The key to buying high-quality crowns from China is the same as buying anything else; you get what you pay for. If you want to pay $13 for a Chinese-made crown, you will get a very cheap and poorly made crown. If you're willing to pay more, you can get an extremely good crown, but at a lower price than you would pay in the U.S.
It is possible for a dental laboratory or any large dental practice (cutting 30 or more crowns a week) to get very high-quality crowns from China at savings of 40% or more from what they would pay in the U.S. There are several labs in China and Hong Kong that produce very high-quality work. I am currently working with a lab where Dr. Frank Filser supervises the all ceramic work. He is the inventor of the Cercon and one of the first people to use zirconia as a dental material. How much experience do you want? The quality is very high. There is German management, training, and supervision, but significant savings are possible because Chinese labor is not as expensive.
There seem to be three main objections to using outsourced crowns from China. One is that many dentists and labs think it is unpatriotic and damaging to the U.S. to sell or use crowns that are not made in America. That argument has been made in the past with cars made in Japan. It is fine if people feel that way, but globalization is here to stay and most large U.S. labs have an offshore component to increase what they offer their dentist customers. Those labs that don't are missing an opportunity for growth that can help them take care of their employees. More profits with the same number of employees can mean more money for training and benefits, such as constantly rising health insurance costs.
Most labs get 80% of their business from 20% of their customers. There is little to be gained from not offering customers what they want, and that is often a lower-priced alternative. One quality U.S. lab technician I worked with kept saying that Chinese crowns we were bringing in were as good as his.
But in the end, he decided not to add them because changing his business model was too much for him to handle at this point in his business. Most of his dentists sent him only their most difficult implant cases and large bridges. They sent their single posterior cases elsewhere to cheaper labs. But he decided not to go after that business. Why pass up business? It still makes no sense to me.
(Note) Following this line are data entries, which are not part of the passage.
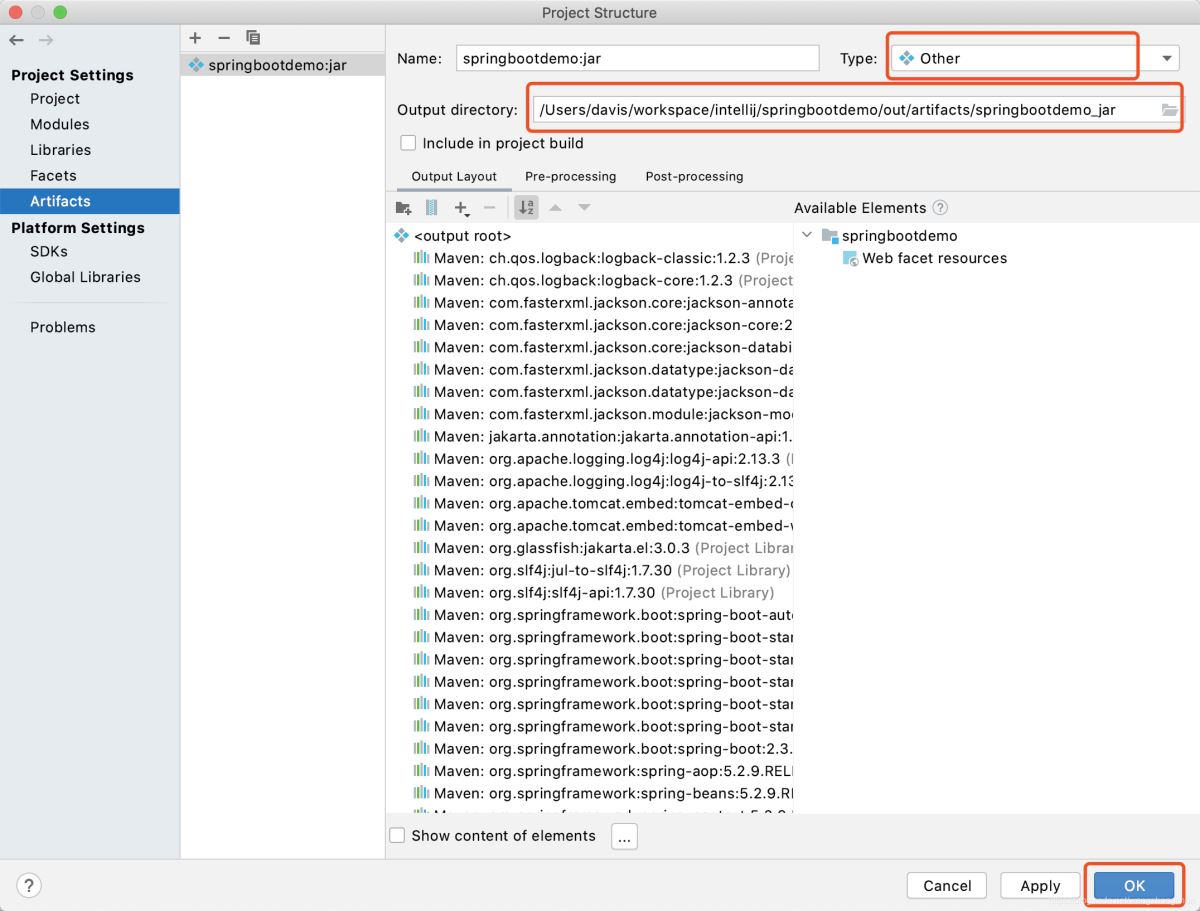This screenshot has height=911, width=1200.
Task: Enable Include in project build
Action: coord(408,143)
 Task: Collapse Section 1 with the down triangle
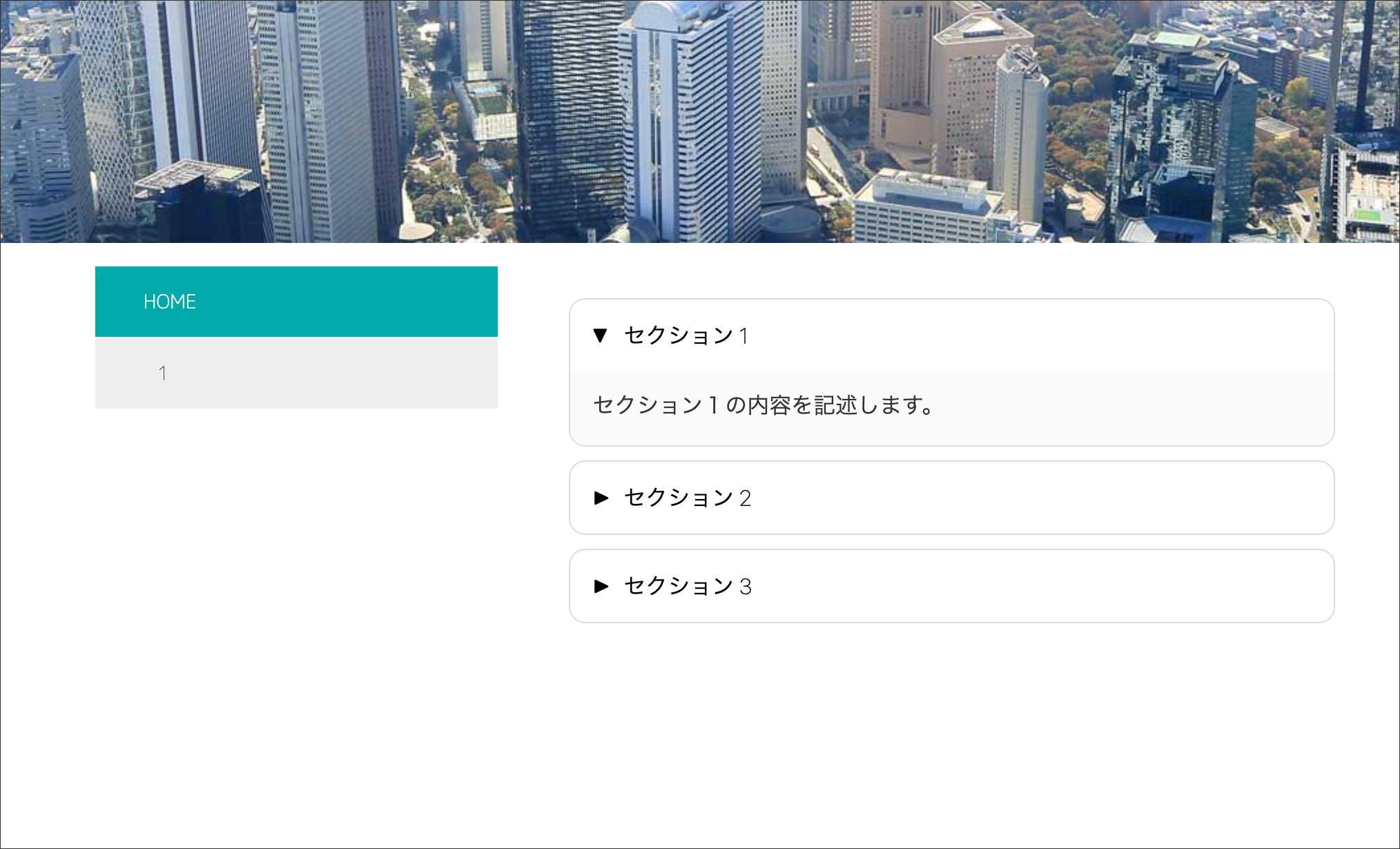pyautogui.click(x=600, y=335)
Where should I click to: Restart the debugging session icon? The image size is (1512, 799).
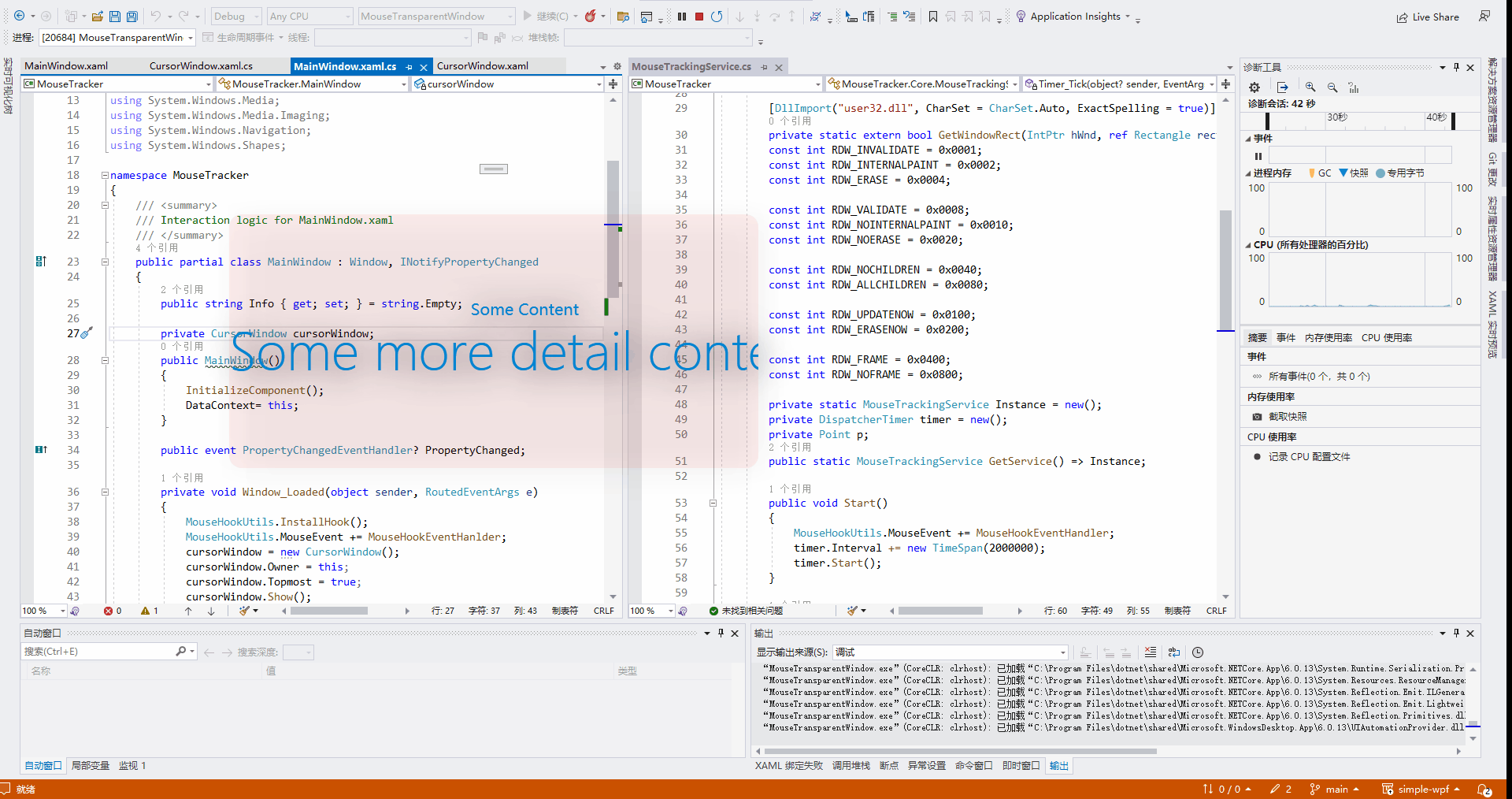click(717, 16)
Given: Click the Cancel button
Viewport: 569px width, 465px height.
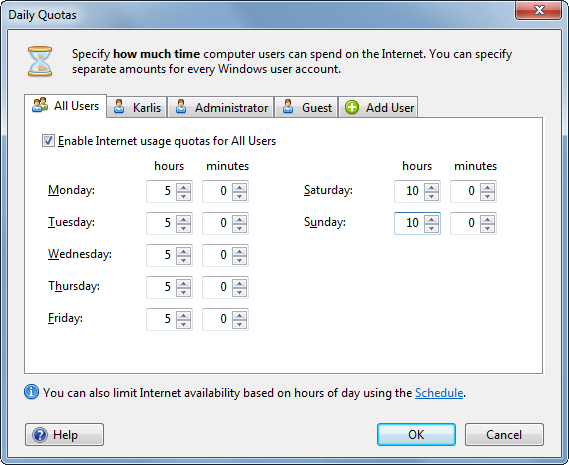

Second, there is a fear of getting substandard materials, especially lead in crowns made in China. One person in the article was quoted as saying, "… I know my materials are approved by the FDA." Other than teeth for dentures, I have never seen any lab in China use materials to formulate their crowns that were not made in Europe, the U.S., or Japan.
The teeth for dentures were made in China at a German-owned factory. The Chinese labs have no interest in using substandard materials. The key to their success is long-term relationships. They want to keep their customers happy, and are very concerned about what they produce. The lead scare is really not anything of significance. The bridge in question simply did not fit well, and the media blew the entire event out of proportion. The amount of lead was insignificant and not a health risk. The ADA did a study of lead in both U.S.-made and outsourced crowns. Nothing was ever released warning about outsourced crowns because there was no risk found.
The third reason given against outsourced Chinese crowns is that they produce inferior products in sweatshops. If you are buying a crown from China at $13, it probably is a low-quality product made in a sweatshop. Making crowns is a craft. It is a skilled job that requires careful and trained labor. If the workers feel abused, they will not produce a quality product and lab owners know this. Most workers live in dormitories and eat in company cafeterias. But this is what they expect if they are single. It helps them save money and get ahead.
The labs treat their employees well. If they don't, they can't produce a good product. Producing a marketable product is what any business must do. The quality of the Chinese labs depends on what their customers want.
One lab I know has a six-story building and produces a different quality product for a different price on each floor. The highest quality is superb, and they also do large bridges, whole-mouth restorations, implants, and other technically sophisticated work. The price is, of course, higher. It is expensive for China but much less than one would pay in the U.S. You get what you pay for. Nonetheless, it is possible to get a bargain.
All dentists should have a good relationship with their dental labs. It is common for a dentist to use several labs on a regular basis. They may want to discuss difficult cases, anterior crowns, large bridges, and implant cases; however, most cases are fairly simple, single-unit posterior crowns. These can easily be outsourced to a high-quality offshore laboratory. The practice can save money and give patients high-quality products.